That's actually kind of a scary idiom when you think about it. Anyway, in our house there are two adults (my wife and I), our daughter Sophia, and our dog; we’ll call her Zoie in an effort to protect the innocent. So, from my daughter’s point of view, of the inhabitants of our house, including her herself, the humans “should” solidly outweigh the animals. Yet, remarkably, I’m noticing more and more that Zoie seems to be resident mentor and role model of our toddler.
First it was the chewing, which I assumed was normal for teething babies (although, I’m not really sure how biting with what few teeth you have into a wood coffee table can make your teeth feel any better) and had started customarily with simple teething toys, but soon moved onto books, the dogs chew toys, and periodicals. She is now the proud owner of several books that look like, you guessed it, a puppy had the greatest day of its life chewing on.
Once she became bored of the dog’s chew toys and the taste of cardboard, she started to notice that the dog had ownership of a second classification of toys. Round toys. Soon Sophia began hunting down rubber balls, hockey balls, dryer balls and every other ball imaginable (that belonged to the dog), despite having ridiculous amounts of her own toxic plastic toys from China. On several occasions, she would even take a rubber ball right from Zoie and put it directly into her own mouth. Yum!
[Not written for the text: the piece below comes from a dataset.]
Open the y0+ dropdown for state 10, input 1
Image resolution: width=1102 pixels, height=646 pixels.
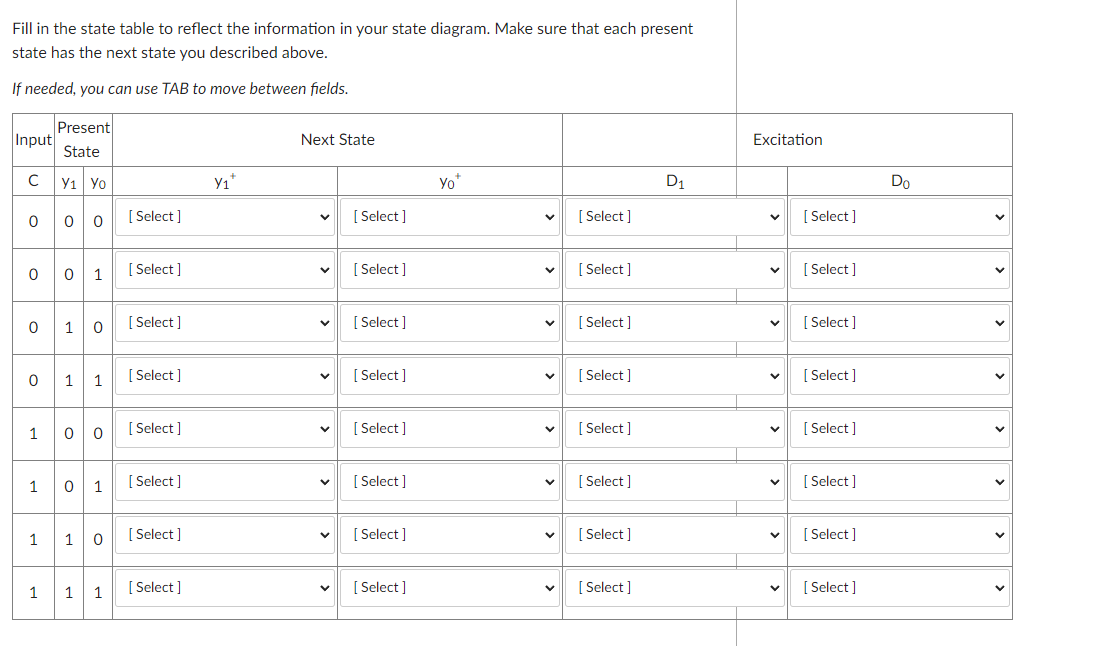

So far, nothing out of the ordinary, right? I mean, someone might try and make a correlation between my child’s behavior and the dog, but most would certainly discount it as normal toddler actions. Well, further evidence of my daughter’s canine copying, she now finds herself a comfortable spot to lay down in the dog’s bed when I close her in the bedroom with me. She used to enjoy the “human” bed, but now feels perfectly content curling up in a hair filled, Styrofoam filled, plaid floor fixture. And on most nights we’ll put her in her pjs, give her a bottle, and then let her play for a few minutes before putting her to bed. Typically, during that time she’ll seek out her boo boo bear and if it’s downstairs, carry it around for a bit before we put her down. Otherwise, boo boo bear is already in the crib where she greets it, immediately hugs it and proceeds to tuck it under herself to keep it warm though the night, dare I say like a dog to her newborn puppies? Or dare I say exactly like Zoie does with her boo boo blanket when she knows we are going out???? Scooping it up, whining a bit, and then laying on top of it as we leave the room and lock the front door. Hmmm...two sweetpeas in a pod. At one point, Sophia was even taking the dog’s blanket as her own, much to the chagrin of Zoie who was forced to relocate when she saw Sophia coming, lest she become another climbing toy or the recipient of a full weight body slam.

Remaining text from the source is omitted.